I know that a 3-dimensional matrix type, Matrx[X,Y,Z] beta, does not exist in Stan. Hence I would like to seek advice on which data type I should assign for beta to facilitate what I am trying to do. Thanks.
Yes, I know about the 3-dimensional array. But I have trouble understanding it because 1) I don’t know which kind of array I should declare and 2) I don’t know how to write the assignment properly, when I am trying to do:
Thanks! Re-reading that section helps. I have another follow-up question, if I may:
real beta[X,Y,Z];
real sum_middle_beta[X,Z];
real sum_beta [Z];
Without doing for-loops, is there a sum command over just the middle index so that I can do something like: sum_middle_beta= sum(beta, 2)?
Or perhaps even sum_beta = sum(sum(beta,2),1)?
In the program that I am writing, Z is the largest index. So I am doing what I can to vectorize, especially I need to avoid any for-loop over Z. Thanks.
Also, don’t worry too much about vectorizing. Yes, it can speed things up somewhat, but loops in Stan are much faster than loops in Python or R. If you aren’t careful, you may end up spending more time figuring out how to vectorize than you’s spend running your un-vectorized Stan model!
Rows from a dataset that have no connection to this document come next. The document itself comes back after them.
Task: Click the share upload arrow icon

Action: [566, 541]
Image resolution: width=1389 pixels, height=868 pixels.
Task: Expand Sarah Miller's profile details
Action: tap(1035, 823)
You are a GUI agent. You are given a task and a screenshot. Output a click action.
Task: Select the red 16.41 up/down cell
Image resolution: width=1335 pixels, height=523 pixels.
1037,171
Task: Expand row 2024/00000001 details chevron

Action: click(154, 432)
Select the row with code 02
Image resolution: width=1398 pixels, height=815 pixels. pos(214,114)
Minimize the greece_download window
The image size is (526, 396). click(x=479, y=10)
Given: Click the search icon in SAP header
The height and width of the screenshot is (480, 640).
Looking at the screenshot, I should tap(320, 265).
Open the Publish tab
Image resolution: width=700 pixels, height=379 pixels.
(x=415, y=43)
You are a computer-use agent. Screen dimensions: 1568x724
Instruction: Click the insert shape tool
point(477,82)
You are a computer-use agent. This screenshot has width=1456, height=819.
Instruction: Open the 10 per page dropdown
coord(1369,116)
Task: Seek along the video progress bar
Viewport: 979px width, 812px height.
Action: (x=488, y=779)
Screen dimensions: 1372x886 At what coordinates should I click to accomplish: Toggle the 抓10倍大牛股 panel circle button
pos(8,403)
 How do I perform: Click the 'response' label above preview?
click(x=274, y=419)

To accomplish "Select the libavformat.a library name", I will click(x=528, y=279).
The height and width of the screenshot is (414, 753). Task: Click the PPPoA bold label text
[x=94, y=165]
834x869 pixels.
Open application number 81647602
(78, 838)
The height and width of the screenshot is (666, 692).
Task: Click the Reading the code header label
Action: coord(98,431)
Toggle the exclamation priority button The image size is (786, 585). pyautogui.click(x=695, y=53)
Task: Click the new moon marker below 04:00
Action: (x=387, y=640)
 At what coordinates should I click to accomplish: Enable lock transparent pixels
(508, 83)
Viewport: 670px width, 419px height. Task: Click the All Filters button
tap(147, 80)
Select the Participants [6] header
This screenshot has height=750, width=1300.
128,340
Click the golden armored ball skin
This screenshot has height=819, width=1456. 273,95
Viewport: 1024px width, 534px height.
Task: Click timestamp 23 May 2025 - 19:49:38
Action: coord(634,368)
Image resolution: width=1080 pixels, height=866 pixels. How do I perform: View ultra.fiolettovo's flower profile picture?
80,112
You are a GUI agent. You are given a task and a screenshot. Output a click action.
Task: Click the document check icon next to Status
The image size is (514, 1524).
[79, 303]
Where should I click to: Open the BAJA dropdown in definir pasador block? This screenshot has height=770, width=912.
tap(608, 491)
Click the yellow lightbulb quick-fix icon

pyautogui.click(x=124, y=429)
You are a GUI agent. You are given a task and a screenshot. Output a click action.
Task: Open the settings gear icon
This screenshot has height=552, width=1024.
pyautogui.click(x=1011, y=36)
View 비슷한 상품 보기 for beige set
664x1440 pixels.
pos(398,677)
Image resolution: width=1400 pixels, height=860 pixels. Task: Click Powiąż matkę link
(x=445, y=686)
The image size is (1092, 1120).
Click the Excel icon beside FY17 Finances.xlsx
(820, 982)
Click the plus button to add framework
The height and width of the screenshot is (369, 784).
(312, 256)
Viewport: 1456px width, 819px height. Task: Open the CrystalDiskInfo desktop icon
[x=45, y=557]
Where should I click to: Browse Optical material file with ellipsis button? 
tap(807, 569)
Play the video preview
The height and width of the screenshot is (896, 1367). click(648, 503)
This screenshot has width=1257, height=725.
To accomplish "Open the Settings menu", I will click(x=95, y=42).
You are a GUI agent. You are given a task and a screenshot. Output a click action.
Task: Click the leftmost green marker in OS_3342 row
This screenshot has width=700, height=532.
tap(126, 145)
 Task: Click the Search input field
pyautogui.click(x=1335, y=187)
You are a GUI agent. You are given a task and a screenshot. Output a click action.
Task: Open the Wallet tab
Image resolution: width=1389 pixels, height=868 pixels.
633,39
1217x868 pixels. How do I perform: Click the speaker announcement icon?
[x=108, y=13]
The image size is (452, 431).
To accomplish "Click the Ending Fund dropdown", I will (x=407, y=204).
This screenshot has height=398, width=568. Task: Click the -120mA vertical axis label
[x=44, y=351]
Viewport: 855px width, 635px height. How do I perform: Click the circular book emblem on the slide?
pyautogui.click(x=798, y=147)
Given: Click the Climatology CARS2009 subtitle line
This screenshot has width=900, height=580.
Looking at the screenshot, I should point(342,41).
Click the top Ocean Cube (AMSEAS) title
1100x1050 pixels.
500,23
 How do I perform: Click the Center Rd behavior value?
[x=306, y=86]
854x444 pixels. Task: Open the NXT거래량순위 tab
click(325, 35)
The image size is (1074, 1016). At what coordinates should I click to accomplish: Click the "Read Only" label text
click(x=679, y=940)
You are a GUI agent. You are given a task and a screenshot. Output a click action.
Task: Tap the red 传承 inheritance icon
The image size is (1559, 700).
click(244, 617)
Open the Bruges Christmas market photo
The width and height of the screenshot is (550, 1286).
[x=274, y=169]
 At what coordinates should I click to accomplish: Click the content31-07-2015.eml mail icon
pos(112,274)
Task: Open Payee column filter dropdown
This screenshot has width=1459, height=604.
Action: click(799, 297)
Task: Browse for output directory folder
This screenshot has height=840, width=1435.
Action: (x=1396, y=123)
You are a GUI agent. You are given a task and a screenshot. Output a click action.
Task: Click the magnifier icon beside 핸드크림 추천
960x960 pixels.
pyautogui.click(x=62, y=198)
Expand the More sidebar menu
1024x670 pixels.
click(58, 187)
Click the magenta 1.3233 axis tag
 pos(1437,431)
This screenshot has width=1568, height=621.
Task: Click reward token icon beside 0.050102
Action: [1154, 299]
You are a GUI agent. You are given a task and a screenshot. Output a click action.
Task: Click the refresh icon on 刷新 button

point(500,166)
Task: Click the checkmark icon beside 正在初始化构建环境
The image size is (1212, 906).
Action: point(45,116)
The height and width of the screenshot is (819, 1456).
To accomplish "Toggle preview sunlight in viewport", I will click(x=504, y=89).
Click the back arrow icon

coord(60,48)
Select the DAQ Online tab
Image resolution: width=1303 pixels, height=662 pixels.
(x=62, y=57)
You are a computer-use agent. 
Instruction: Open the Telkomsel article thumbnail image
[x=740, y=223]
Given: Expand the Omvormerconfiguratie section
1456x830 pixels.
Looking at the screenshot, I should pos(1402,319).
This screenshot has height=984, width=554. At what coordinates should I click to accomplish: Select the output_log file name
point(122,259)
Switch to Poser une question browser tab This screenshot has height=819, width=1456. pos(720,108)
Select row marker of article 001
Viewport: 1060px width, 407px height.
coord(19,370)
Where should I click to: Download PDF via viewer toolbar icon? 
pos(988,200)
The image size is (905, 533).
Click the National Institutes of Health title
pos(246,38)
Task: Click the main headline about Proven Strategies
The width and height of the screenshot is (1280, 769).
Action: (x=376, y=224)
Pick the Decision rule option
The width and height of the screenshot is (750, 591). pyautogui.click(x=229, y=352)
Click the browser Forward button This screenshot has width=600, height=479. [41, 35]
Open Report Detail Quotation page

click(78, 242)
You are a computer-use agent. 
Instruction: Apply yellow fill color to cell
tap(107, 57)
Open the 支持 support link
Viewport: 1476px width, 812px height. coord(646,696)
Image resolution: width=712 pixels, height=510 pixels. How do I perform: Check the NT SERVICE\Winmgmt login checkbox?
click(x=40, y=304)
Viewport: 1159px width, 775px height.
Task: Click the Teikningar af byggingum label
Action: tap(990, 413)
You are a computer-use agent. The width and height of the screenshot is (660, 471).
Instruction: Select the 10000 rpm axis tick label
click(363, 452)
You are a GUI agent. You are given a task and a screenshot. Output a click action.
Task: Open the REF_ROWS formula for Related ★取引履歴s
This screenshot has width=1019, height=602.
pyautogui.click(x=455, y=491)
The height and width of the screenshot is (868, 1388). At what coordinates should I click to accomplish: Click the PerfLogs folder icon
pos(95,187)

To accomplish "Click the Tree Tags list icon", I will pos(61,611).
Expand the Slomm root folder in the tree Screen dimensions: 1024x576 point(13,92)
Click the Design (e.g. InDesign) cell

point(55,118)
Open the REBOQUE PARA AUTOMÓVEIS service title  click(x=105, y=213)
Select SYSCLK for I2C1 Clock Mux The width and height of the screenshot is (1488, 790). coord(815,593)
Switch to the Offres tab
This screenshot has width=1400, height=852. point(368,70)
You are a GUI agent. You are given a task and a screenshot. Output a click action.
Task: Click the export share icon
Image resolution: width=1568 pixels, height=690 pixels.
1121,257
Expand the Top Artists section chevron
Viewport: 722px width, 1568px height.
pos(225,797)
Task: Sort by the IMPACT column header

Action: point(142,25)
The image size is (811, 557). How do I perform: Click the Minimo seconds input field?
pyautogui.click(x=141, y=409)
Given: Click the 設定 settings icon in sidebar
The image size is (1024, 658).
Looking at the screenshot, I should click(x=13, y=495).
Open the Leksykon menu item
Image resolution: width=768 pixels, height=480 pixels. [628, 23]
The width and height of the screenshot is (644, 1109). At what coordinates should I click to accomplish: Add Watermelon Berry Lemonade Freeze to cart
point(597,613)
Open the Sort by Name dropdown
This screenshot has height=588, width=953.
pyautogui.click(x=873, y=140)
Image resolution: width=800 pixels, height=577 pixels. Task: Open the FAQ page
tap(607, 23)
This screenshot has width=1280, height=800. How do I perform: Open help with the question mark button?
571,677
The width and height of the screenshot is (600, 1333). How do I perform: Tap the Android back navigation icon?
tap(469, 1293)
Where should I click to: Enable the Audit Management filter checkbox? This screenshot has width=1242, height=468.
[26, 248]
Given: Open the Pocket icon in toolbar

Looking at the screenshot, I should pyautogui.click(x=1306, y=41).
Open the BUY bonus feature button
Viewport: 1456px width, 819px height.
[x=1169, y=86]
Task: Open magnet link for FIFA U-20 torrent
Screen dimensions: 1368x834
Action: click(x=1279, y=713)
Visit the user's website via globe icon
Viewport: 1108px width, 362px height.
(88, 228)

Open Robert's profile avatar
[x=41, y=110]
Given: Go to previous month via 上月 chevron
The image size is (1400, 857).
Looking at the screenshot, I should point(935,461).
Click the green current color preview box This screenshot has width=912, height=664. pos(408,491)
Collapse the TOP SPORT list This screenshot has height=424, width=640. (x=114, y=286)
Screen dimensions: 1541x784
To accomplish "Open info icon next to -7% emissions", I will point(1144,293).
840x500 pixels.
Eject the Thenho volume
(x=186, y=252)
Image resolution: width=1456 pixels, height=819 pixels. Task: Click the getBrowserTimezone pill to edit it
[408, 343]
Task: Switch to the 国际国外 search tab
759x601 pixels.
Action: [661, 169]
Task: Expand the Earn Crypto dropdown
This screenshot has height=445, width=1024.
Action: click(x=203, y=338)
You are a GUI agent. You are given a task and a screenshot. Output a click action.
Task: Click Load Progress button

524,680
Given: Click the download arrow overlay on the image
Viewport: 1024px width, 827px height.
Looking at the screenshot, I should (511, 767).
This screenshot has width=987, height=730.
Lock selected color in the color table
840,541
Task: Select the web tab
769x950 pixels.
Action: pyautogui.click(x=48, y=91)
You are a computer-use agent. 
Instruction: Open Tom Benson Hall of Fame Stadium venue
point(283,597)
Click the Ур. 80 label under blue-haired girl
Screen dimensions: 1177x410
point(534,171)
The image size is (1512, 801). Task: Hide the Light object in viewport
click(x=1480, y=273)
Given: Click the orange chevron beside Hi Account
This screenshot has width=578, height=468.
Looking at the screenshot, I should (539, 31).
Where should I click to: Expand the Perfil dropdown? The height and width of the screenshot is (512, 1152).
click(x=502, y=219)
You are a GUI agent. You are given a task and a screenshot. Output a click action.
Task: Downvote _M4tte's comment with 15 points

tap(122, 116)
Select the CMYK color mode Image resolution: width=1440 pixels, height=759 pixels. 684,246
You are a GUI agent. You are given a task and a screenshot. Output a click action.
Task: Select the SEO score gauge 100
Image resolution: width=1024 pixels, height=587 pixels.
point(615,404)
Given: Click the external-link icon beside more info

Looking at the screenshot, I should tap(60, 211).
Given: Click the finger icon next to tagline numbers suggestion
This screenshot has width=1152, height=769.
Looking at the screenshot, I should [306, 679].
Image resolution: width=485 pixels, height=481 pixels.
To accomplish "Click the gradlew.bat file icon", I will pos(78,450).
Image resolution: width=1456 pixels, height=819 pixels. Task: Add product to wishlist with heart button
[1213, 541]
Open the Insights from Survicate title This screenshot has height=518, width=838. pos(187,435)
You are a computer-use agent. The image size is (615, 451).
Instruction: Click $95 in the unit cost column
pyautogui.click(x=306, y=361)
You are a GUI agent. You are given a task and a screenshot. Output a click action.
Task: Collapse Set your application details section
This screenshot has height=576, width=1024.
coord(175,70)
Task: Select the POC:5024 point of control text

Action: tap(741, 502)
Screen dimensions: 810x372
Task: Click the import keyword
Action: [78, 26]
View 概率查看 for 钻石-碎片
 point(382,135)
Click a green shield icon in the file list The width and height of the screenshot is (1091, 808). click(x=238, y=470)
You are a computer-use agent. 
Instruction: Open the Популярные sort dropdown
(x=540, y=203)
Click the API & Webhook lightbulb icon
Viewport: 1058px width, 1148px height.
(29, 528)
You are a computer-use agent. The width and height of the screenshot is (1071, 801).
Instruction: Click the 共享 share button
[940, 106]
This is what I thought at first. Unfortunately, this turns out to be wrong for what I am doing. My model is a hierarchical binomial or multinomial regression. I had a version of the code that has a for-loop over every observation in the model block. It worked fine when the number of subjects was small (<300). But it took way too long when the number of subjects got bigger (~10000). So I am doing a lot of known improvements, including vectorization. For the record, the vectorized binomial model worked well as of my team’s latest testing. So I am moving to multinomial. This is why I am trying to do all these row-sums and/or column-sums. I know the direct functions do not exist in Stan. I would have to multiply by some matrix of 1’s somehow. I just cannot figure out the best way, especially for a 3-dimentional matrix.
Thanks for your help so far.
If you or someone can tell me the best way to do these, it would be much appreciated.
sum_middle_beta= sum(beta, 2) ?
even sum_beta = sum(sum(beta,2),1) ?
Maybe I just could not understand the manual. I know I could declare an array of vectors and matrices. I know I could sum multiple vectors together.
But the manual did not specify how one may sum a bunch of vectors that are part of an array.